On the appeal by way of case stated—

Held, appeal allowed. (1) Section 3 of the Dangerous Dogs Act 1991 created an strict liability offence so that, if the dog was dangerously out of control in circumstances which the owner had caused or permitted, then strict liability on the owner would follow. Although the aggravated offence additionally required proof of injury, in such circumstances the requirement that the dog be dangerously out of control was satisfied by the very fact that it had bitten a person. The criminal liability arose out of a prohibited state of affairs and it was not necessary to establish that the owner knew or ought to have anticipated that the dog would be dangerously out of control in the circumstances arising. Parliament had chosen to put the burden on those who owned, or were in charge of, a dog to ensure that effective steps were taken, by doing whatever was appropriate in the circumstances, to ensure that the dog was kept under control and did not cause injury to anyone (paras 4, 16, 31, 32, 39–41, 44, 45, 46).

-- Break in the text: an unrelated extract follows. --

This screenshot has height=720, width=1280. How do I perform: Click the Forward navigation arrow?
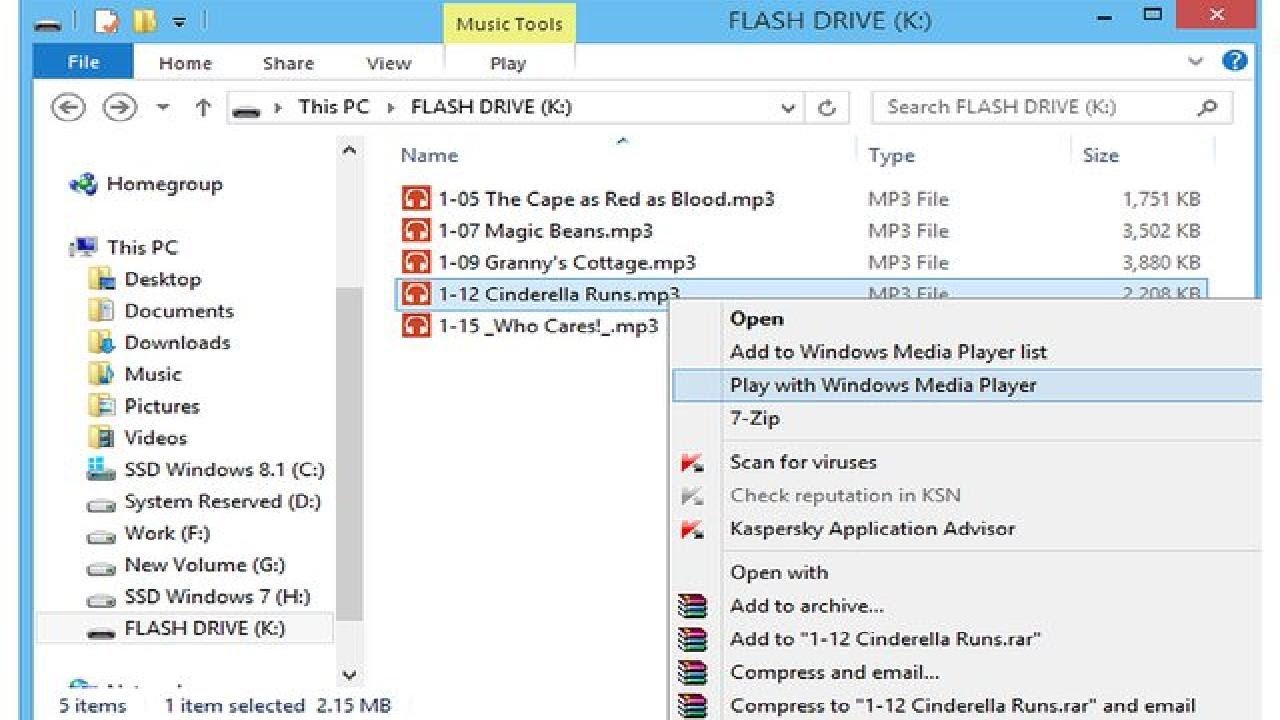(120, 107)
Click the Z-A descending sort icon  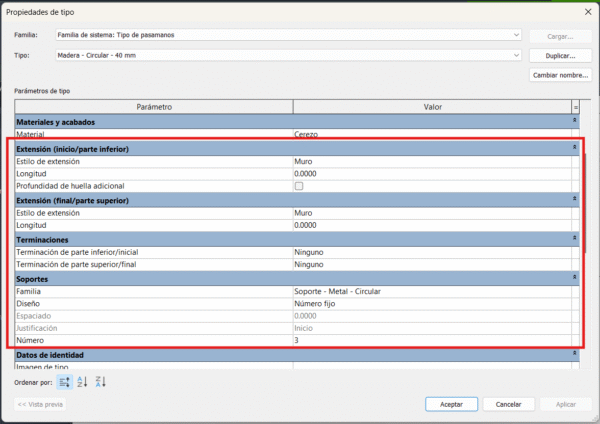100,381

R v Bezzina [1994] 1 WLR 1057, CA and Rafiq v Director of Public Prosecutions (1997) 161 JP 412 applied.

(2) The householder defence was most obviously intended to apply to situations involving residential burglars and unwanted intruders into dwellings. It did not apply to the circumstances of the present case, where the letterbox was an open invitation to visitors to post mail through it, something which could involve the insertion of fingers for a short time. There was no basis for limiting the implied permission to do so in the case of a postal worker who had been provided with a postal peg. The provision of the postal peg was irrelevant to the scope of the permission granted to him as a lawful visitor to the property for the purpose of posting mail through the letterbox. While the position might have been different had there been a suitably worded exclusory sign on the property, in the absence of such a sign the postal worker had not exceeded the permission to enter the dog owner’s property and he was not a trespasser for the purpose of section 3(1B) of the 1991 Act. That did not mean that homeowners were unable to leave their dogs unattended the adoption of simple measures, such as installation of a wire guard or adjustment to the height of the letterbox itself, might suffice (paras 32–36, 41, 45, 46).

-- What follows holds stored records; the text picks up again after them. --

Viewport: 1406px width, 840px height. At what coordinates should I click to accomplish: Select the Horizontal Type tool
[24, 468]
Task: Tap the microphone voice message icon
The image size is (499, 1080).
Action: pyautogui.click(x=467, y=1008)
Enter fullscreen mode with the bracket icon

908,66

(3) The conduct of the injured person in terms of culpability was irrelevant and thus questions such as due diligence or recklessness on their part did not arise. The only circumstance in which the legislation recognised that there was a defence because the victim bore some responsibility was when they enter a dwelling as a trespasser, that being a separate and distinct issue covered by section 3(1B). The degree of care taken, or not taken, by the injured person could not affect the scope of the implied permission. The 1991 Act contained no defence of lack of due diligence on the part of the victim and there was no justification for implying one. It followed that it was not a defence to prove that, but for carelessness on the part of the victim, the injury would not have occurred (paras 32, 37, 38, 41, 45, 46).

R v Robinson-Pierre [2014] 1 WLR 2638, CA distinguished.

John Beggs QC and Alexander dos Santos (instructed by Royal Mail Group Ltd) for the prosecutor.

Simon Spence QC and Matthew Edwards (instructed by Barricella Hughes Marchant Solicitors, Ipswich) for the dog owner.